En prévision de la 2e édition du Forum international sur l’investissement qui sera organisée par le ministère algérien de la Participation et de la Coordination des réformes les 17 et 18 avril prochain, une conférence de presse a été organisée avant-hier par la Chambre algérienne de commerce et d’industrie.

La rencontre, animée par MM. Chami (président de la Chambre algérienne de commerce et d’industrie-Caci), Ababsa (représentant du ministère de la Participation) et Fouaz (responsable du journal libanais Economie et affaires), a tourné autour d’une problématique : comment drainer les investissements arabes en Algérie. Pour M. Fouaz, les attentats du 11 septembre ont poussé les hommes d’affaires arabes – qui ont alors pris conscience que leurs fonds injectés dans les économies occidentales sont loin d’être sécurisés – à revoir leur stratégie en matière d’investissement et sont par conséquent en quête de nouvelles opportunités d’investissement.

Selon lui, l’Algérie a énormément d’atouts à faire valoir et offre un environnement favorable à l’investissement. Reste à investir, conseillera-t-il, dans le marketing pour mieux vendre l’image de marque de l’Algérie auprès des investisseurs arabes. Pour sa part, le président de la Caci estime que la destination Algérie est tout indiquée pour les investisseurs étrangers, arabes particulièrement, notamment depuis la promulgation des deux ordonnances sur l’investisement et la privatisation, le paraphe de l’accord d’association avec l’UE, l’engagement de négociations en vue d’une adhésion à l’OMC…

Formidables potentialités

Aussi, le Forum sur l’investissement se veut un trait d’union entre les hommes d’affaires algériens et leurs homologues des pays arabes, une opération de séduction envers ces derniers pour les pousser à investir leurs fonds en Algérie. M. Ababsa, du ministère de la Participation et de la Coordination des réformes, estime que l’Algérie n’est pas moins lotie que d’autres pays pour capter les investissements étrangers. Elle recèle de formidables potentialités et peut absorber jusqu’à 4 milliards d’investissements.

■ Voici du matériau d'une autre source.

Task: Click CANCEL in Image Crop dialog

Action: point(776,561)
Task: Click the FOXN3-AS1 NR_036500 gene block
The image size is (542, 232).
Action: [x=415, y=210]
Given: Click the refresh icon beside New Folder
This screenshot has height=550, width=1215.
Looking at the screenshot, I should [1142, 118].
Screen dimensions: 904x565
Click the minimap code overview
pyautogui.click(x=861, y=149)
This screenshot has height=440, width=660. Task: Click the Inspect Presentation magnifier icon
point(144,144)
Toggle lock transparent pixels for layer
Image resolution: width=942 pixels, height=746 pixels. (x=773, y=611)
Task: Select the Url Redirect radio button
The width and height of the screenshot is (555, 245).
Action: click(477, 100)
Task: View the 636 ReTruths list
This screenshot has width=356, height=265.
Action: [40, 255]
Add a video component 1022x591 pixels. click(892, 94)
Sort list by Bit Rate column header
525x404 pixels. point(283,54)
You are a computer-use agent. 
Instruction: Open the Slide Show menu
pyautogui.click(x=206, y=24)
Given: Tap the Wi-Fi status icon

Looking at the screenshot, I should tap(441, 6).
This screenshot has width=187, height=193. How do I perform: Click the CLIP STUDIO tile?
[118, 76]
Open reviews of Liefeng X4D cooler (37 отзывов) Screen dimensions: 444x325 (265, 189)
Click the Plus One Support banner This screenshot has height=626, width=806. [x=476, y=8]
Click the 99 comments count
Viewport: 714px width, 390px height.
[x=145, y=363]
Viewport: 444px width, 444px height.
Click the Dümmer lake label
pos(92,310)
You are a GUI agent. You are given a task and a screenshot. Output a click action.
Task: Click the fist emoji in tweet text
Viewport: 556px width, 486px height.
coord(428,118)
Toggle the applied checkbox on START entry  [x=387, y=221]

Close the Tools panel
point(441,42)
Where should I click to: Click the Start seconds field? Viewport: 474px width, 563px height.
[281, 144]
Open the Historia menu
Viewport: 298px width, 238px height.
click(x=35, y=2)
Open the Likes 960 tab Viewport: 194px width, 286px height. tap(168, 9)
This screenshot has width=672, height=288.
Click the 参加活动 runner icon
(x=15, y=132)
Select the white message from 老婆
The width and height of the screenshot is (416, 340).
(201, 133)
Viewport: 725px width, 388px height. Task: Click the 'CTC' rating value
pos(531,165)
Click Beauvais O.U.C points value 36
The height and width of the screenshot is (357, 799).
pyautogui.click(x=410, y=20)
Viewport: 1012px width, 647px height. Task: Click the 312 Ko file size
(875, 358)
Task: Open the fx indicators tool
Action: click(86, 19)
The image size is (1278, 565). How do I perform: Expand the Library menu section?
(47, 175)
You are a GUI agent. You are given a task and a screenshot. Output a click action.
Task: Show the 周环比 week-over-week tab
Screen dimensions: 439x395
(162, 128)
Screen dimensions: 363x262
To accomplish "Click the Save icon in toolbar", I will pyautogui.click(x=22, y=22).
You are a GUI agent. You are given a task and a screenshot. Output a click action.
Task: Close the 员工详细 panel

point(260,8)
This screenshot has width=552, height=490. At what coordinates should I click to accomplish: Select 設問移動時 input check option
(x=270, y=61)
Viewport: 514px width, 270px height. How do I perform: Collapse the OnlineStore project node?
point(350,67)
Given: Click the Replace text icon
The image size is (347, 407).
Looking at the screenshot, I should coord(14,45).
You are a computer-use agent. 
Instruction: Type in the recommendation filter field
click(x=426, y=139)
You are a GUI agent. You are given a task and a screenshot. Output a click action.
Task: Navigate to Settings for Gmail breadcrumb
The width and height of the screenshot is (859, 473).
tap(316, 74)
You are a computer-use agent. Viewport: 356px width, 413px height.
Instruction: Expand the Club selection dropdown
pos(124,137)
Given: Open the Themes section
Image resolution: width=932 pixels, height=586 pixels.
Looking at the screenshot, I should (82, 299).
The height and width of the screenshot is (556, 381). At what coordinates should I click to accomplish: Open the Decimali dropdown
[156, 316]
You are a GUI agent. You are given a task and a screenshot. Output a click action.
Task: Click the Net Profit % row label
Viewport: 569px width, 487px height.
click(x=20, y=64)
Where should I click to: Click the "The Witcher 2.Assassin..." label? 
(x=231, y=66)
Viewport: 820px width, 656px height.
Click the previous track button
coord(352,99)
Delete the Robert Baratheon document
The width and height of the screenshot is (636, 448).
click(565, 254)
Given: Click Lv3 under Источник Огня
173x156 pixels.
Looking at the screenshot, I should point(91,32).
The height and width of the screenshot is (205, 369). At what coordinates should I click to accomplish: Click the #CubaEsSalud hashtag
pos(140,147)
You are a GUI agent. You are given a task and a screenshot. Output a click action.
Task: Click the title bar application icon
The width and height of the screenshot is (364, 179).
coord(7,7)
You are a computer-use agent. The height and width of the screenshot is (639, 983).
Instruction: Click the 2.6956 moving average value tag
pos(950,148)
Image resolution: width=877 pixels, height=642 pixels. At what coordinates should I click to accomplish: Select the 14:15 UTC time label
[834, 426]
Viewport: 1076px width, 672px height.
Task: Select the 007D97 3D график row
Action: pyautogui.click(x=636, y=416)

Toutefois, il regrettera le manque d’agressivité et de sensibilisation des Algériens envers les investisseurs étrangers. Pour ce qui est des investissements arabes en Algérie, il les trouvera très minimes quoique des intentions d’investissement ne cessent de se manifester ces derniers temps. Signalons que MM. Chami et Ababsa ne se sont pas limités aux seuls atouts que présente l’Algérie pour l’acte d’investissement puisqu’ils relèveront aussi les écueils comme les lourdeurs bureaucratiques et le manque d’organismes financiers actifs et spécialisés dans le financement des investissements.